A leur tour, les Républiques du Pacifique comprendront-elles que si Montevideo est la première étape de l'empire esclavagiste, l'Assomption n'en est que la seconde? Nous engageons ces Républiques à méditer profondément sur le passage suivant de la proclamation du maréchal Lopez. Après avoir parlé des conspirateurs qui «négociaient la servitude de la patrie et l'extermination» de ses défenseurs, le maréchal ajoute:
«Ceux d'entre vous (les soldats) qui auraient survécu à tant de malheurs, auraient été livrés aux mêmes ennemis qui nous combattent aujourd'hui, pour grossir leurs rangs, sans autre drapeau que celui de l'esclavage, que vous auriez porté à nos frères du Pacifique.»
Ces paroles du président Lopez rendent parfaitement notre pensée.
L'heure est solennelle pour les Etats hispano-américains, y compris, certes, la Confédération Argentine. Que ces Etats y pensent: Les convoitises du Brésil sont excitées outre-mesure, et si l'Assomption est plus rapprochée de La Paz que Rio-de-Janeiro, il y a moins loin aussi de Montevideo à Buenos-Ayres, à Valparaiso et à Lima.
Résumons-nous:
Naguère, nous avons poussé ce cri d'alarme:
«Les Barbares s'avancent; la civilisation est en danger!»
Nous disons maintenant:
Les Barbares sont arrivés!
Le dernier rempart des libertés platéennes est détruit. Maîtres de l'Assomption, les confédérés dominent, à la faveur de l'escadre cuirassée, sur tout le cours des rivières et jusqu'à l'embouchure de la Plata.
C'en est fait de la libre navigation fluviale, si les puissances signataires du traité du 4 mars 1853 ne se hâtent pas d'intervenir; c'en est fait de la civilisation, pour un siècle au moins, dans tout le bassin platéen, si ces mêmes puissances laissent supprimer la nationalité paraguayenne, et si elles livrent ainsi la terre des héros et des femmes enchanteresses [80] aux égorgeurs du Yatay, aux violateurs de la capitulation d'Uruguayana, aux comédiens sacriléges du Chaco, aux brûleurs de Pilar, aux saccageurs de l'Assomption.

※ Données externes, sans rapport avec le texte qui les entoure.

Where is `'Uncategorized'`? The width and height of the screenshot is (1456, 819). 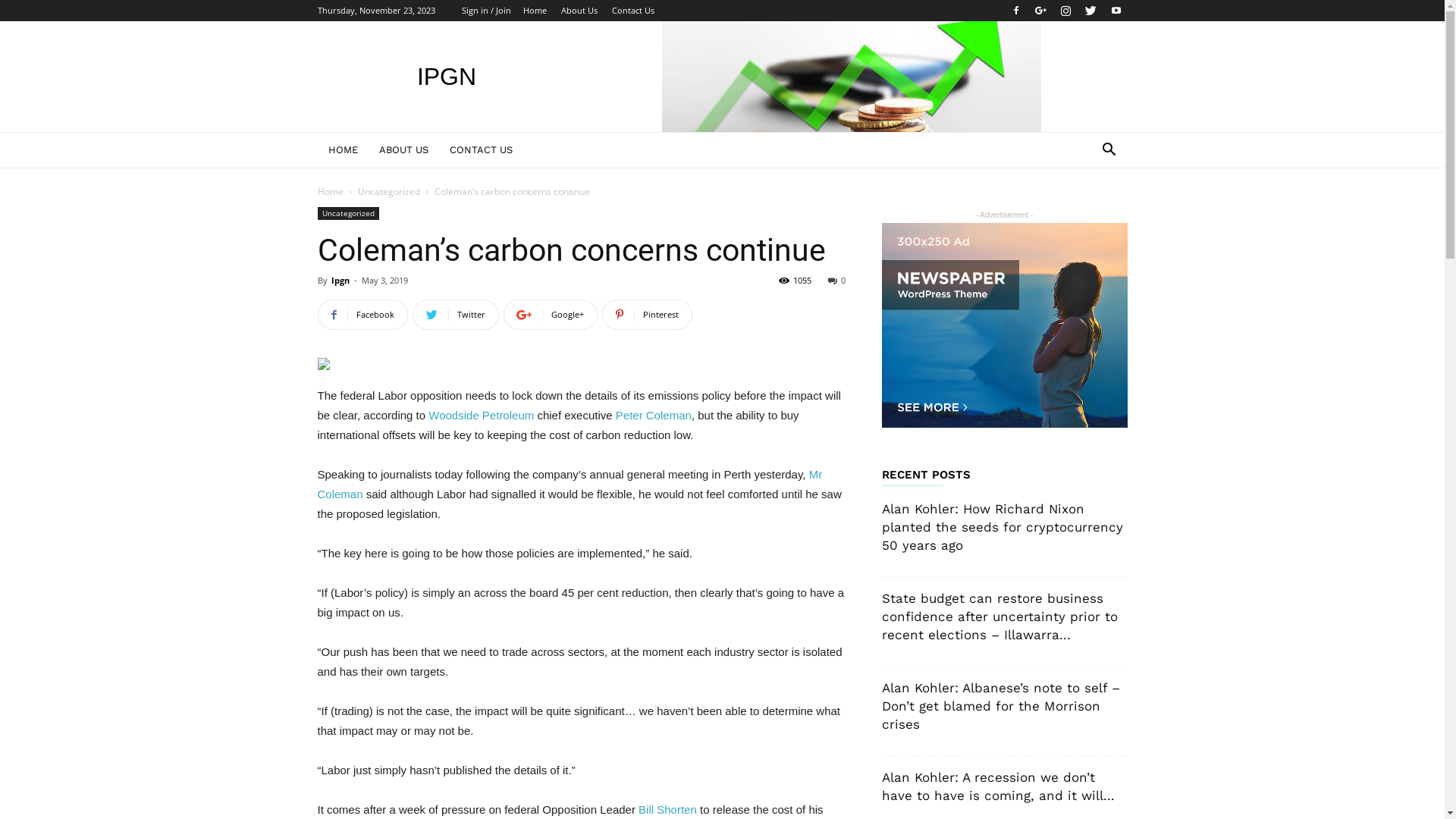
'Uncategorized' is located at coordinates (347, 213).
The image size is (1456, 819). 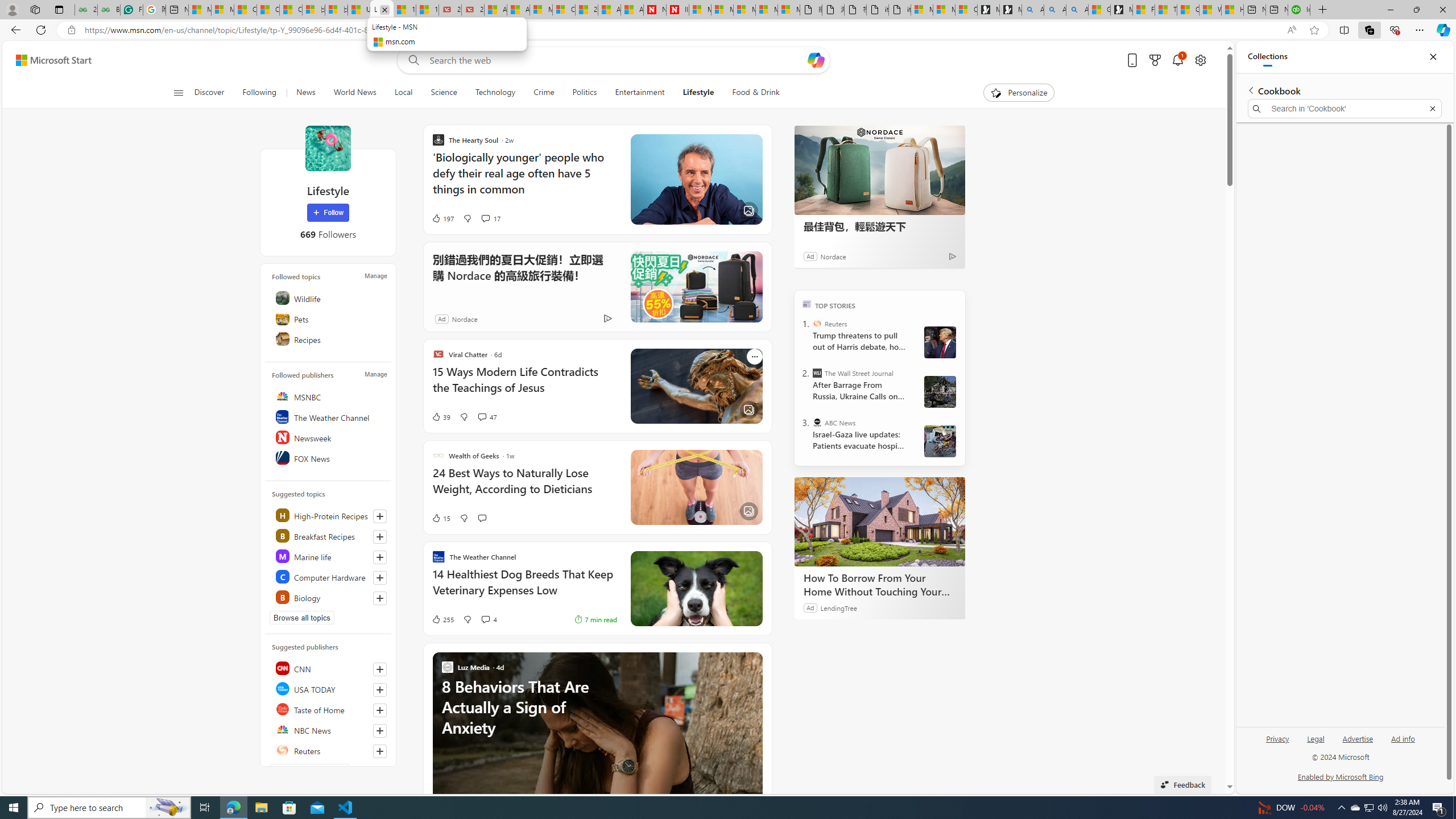 I want to click on 'View comments 17 Comment', so click(x=485, y=217).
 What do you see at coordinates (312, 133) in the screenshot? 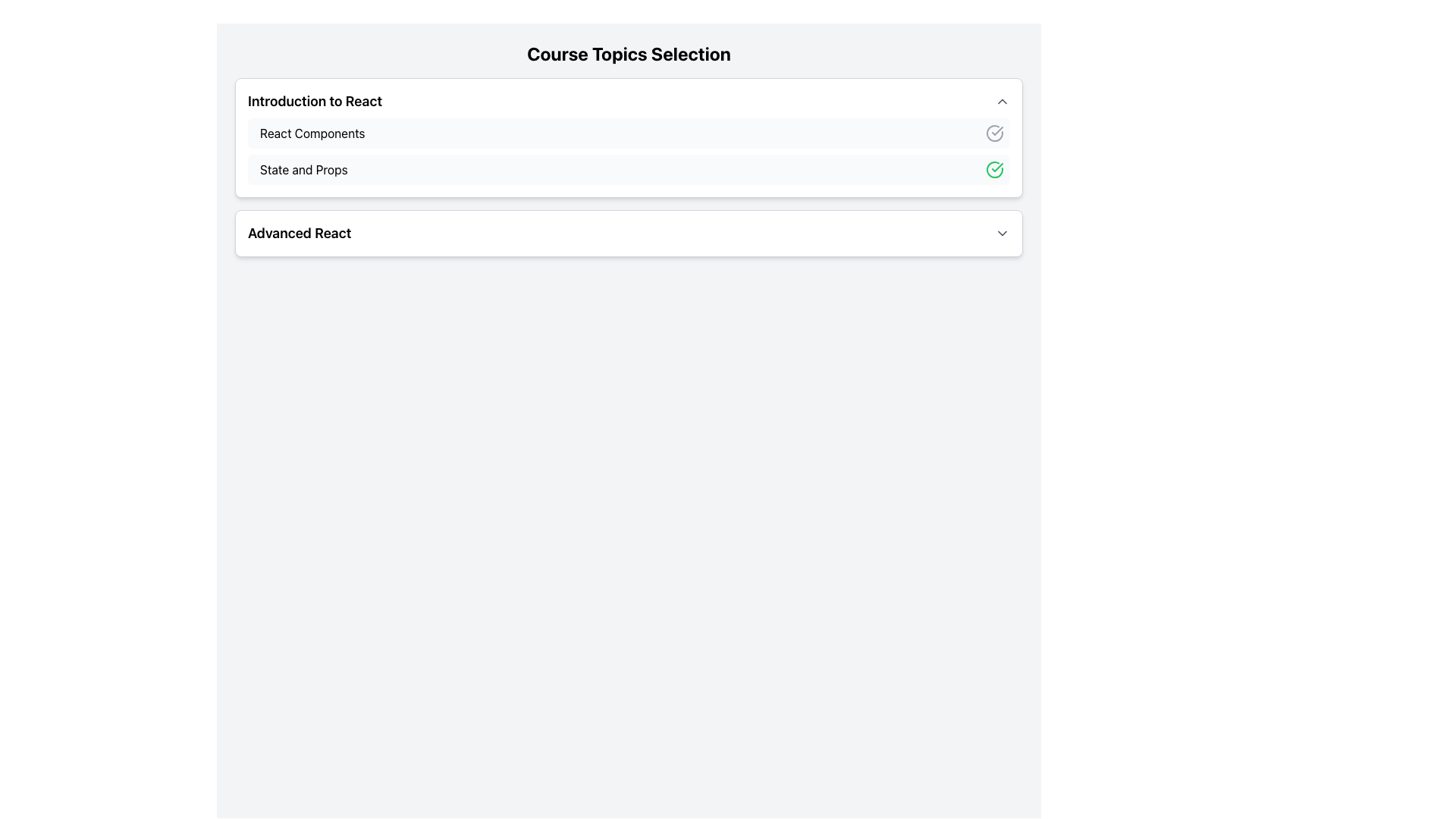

[Note 80: ][ (retour) ] Dans l'ouvrage intitulé: Voyage pittoresque sur les rios Paranà, Paraguay, San-Lorenzo, par Bartolomé Bossi, on lit cette appréciation des Paraguayennes:
Las mugeres son felices como en ninguna parte, libres como las aves, seductoras, communicativas.
Et les époux, les fils et les frères de ces séduisantes créatures seraient des êtres abrutis et cruels! Aux écrivains esclavagistes il appartenait de nier la divine loi d'amour.
L'histoire apprendra alors aux générations futures que le Paraguay, attaqué par des frères égarés, abandonné par des voisins égoïstes et jaloux, entamé par la trahison de quelques-uns de ses enfants et d'un ministre étranger, écrasé par le nombre de ses ennemis, a fini par succomber dans la lutte disproportionnée qu'il soutenait contre l'empire du Brésil, Montevideo et Buenos-Ayres.
L'histoire ajoutera que le Paraguay n'avait pris les armes qu'afin de défendre la politique, inaugurée dans la Plata, pour le plus grand avantage du commerce et de la civilisation, par la France et par l'Angleterre.